Striker berdarah Uruguay itu mengaku sudah meminta maaf , usai laga yang berakhir imbang 2-2 itu. Insiden gigitan terjadi menjelang dia mencetak gol untuk menyamakan kedudukan pada menit
injury-time.
Suarez dikenakan denda oleh klubnya karena perbuatannya itu menghasilkan banyak kecaman di media massa. Selain itu, dia juga akan menerima hukuman skorsing, setelah FA menyatakan hukuman larangan main tiga pertandingan saja mungkin tidak akan membuatnya jera.

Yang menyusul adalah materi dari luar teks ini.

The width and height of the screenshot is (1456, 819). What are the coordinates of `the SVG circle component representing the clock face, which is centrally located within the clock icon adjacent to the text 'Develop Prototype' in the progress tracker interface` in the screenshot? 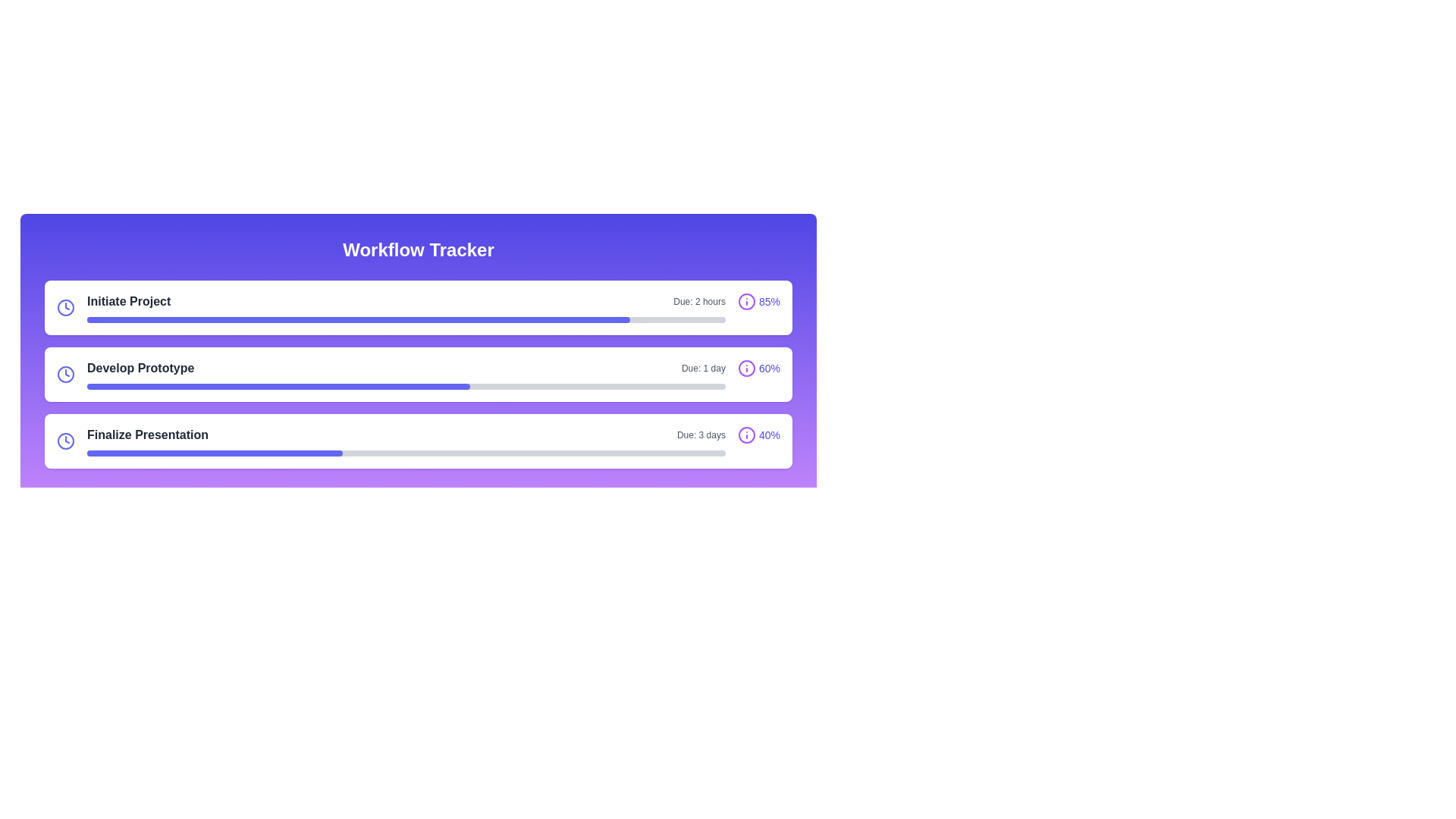 It's located at (64, 374).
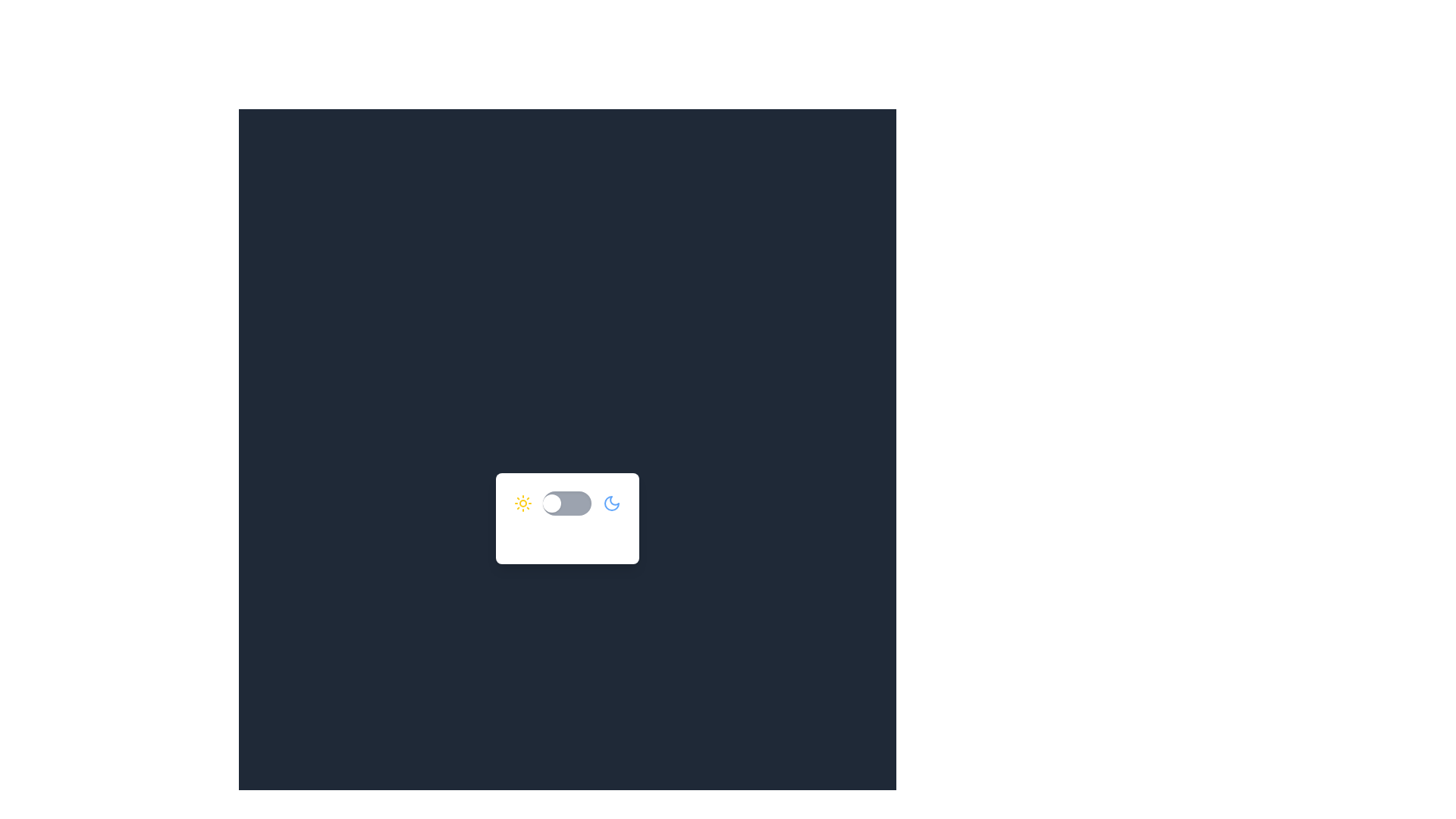  Describe the element at coordinates (612, 503) in the screenshot. I see `the crescent moon icon located in the top-right corner of the user interface, which is used to toggle between day and night modes` at that location.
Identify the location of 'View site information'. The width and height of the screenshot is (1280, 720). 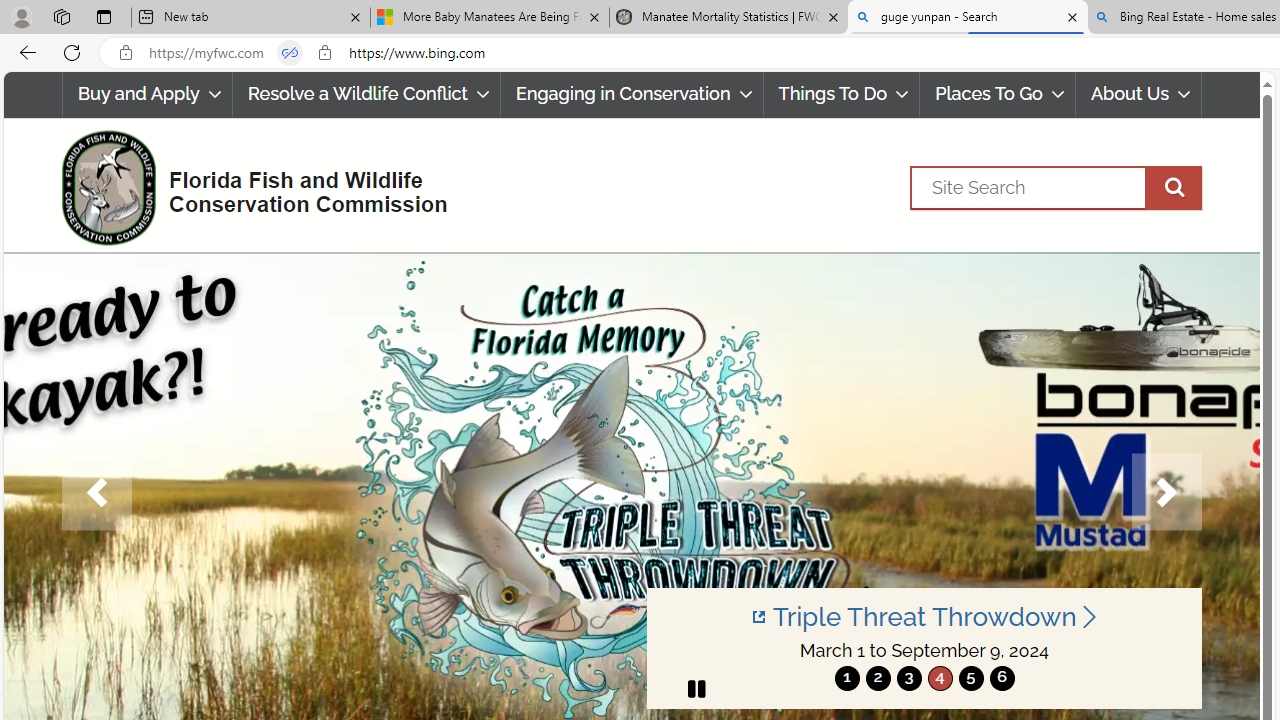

“Aksi Suarez itu didakwa merupakan tindak kekerasan. Berdasarkan peraturan FA, hukuman standar larangan main tiga pertandingan yang biasanya diterapkan itu kemungkinan tidak akan cukup untuk menghukumnya dalam situasi seperti ini,†demikian pernyataan di situs resmi FA.
Suarez memiliki waktu hingga Selasa untuk merespon dakwaan.
Anak-anak asuh Brendan Rodgers tertinggal lebih dulu oleh Chelsea menyusul gol pembuka Oscar dan penalti Eden Hazard. Suarez kemudian terlihat menggamit lengan Ivanovic dan membenamkan giginya ke lengan bek asal Serbia itu.
Ivanovic memberi tanda kepada wasit bahwa Suarez menggigitnya. Namun, para ofisial pertandingan tidak menyadarinya. Suarez kini terancam sanksi Komisi Disiplin FA jika ofisial berhasil membuktikan terjadinya insiden tersebut.
Kendati menuai kecaman dari berbagai pihak, rekan setimnya, Steven Gerrard mengatakan terlepas dari kontroversinya, tak dapat dipungkiri, Suarez adalah pesepakbola dengan talenta luar biasa, menyelamatkan tim dari kekalahan saat melawan Chelsea.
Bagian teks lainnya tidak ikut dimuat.